The ICOM problem

I’m a little irritated at ICOM. My latest ham radio purchase was an ICOM IC-7100. Before that I bought an ICOM ID-5100A and an ICOM ID-50A. I generally like ICOM radios. They have some really nice features that competing radios don’t have.

However, I also used to have an ICOM IC-9700. And I sold it because of a design flaw in the radio. The design flaw has to do with the mic gain setting. If you are using this radio for FM… you would probably have the mic gain set to around 50%. Perfect. Until you want to use D-Star. When you want to use the radio for D-Star you will have to dial down your mic gain setting to around 15% to make it usable. This is serious inconvenience for people who are constantly scanning a mix of FM and D-Star repeaters/reflectors and wish to use the radio for both.

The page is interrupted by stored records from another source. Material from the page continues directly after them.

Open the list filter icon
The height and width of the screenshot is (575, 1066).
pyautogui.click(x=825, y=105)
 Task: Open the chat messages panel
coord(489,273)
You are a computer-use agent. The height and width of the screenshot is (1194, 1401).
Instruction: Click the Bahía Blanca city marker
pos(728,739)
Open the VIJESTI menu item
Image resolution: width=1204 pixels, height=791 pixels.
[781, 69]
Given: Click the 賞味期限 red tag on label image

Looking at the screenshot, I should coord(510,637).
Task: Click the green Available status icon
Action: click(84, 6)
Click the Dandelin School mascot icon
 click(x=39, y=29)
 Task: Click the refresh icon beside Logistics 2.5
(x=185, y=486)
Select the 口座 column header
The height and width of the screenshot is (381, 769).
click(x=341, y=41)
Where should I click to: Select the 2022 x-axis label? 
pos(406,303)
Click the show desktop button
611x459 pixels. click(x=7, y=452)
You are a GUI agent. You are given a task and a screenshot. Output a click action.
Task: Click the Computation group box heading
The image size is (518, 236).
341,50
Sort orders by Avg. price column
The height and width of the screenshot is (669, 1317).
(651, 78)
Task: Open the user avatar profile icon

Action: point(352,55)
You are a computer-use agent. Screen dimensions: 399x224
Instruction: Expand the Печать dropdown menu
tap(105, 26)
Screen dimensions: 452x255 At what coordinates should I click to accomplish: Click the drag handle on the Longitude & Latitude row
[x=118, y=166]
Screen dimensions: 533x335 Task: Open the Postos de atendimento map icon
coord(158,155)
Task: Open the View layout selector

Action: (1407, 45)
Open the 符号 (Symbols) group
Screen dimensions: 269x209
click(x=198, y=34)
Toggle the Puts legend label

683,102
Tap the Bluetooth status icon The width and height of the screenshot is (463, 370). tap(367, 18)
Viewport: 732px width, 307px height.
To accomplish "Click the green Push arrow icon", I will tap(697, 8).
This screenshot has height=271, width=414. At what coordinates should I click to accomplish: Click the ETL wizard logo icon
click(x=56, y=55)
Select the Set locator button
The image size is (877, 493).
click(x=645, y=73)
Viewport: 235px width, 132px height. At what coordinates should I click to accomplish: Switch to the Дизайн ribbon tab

As I discovered today, the ICOM IC-7100 has a very similar problem. The perfect mic gain setting for me on analog FM and SSB is 50%. But to use the radio on a D-Star reflector… again… the mic gain needs to be adjusted down to 15-20%. Not a feasible situation when you are scanning dozens of FM repeaters and D-Star reflectors at the same time. Every time you want to talk, you’d literally have to see what mode you are in and adjust the mic gain before you key up.

This problem could easily have been solved by simply having separate mic gain values for each mode stored in the settings. But no. ICOM chose not to do that. They have one setting for all modes and as a result the setting must be adjusted when changing modes.

This mic gain problem goes way back. The ICOM 706 Mark II G had a very similar problem. If you were happily talking on SSB… you’d better turn your mic gain down before getting on an FM repeater or else you would blast people out of their chairs. Seriously? That was like 30 years ago. You would think ICOM would have learned by now.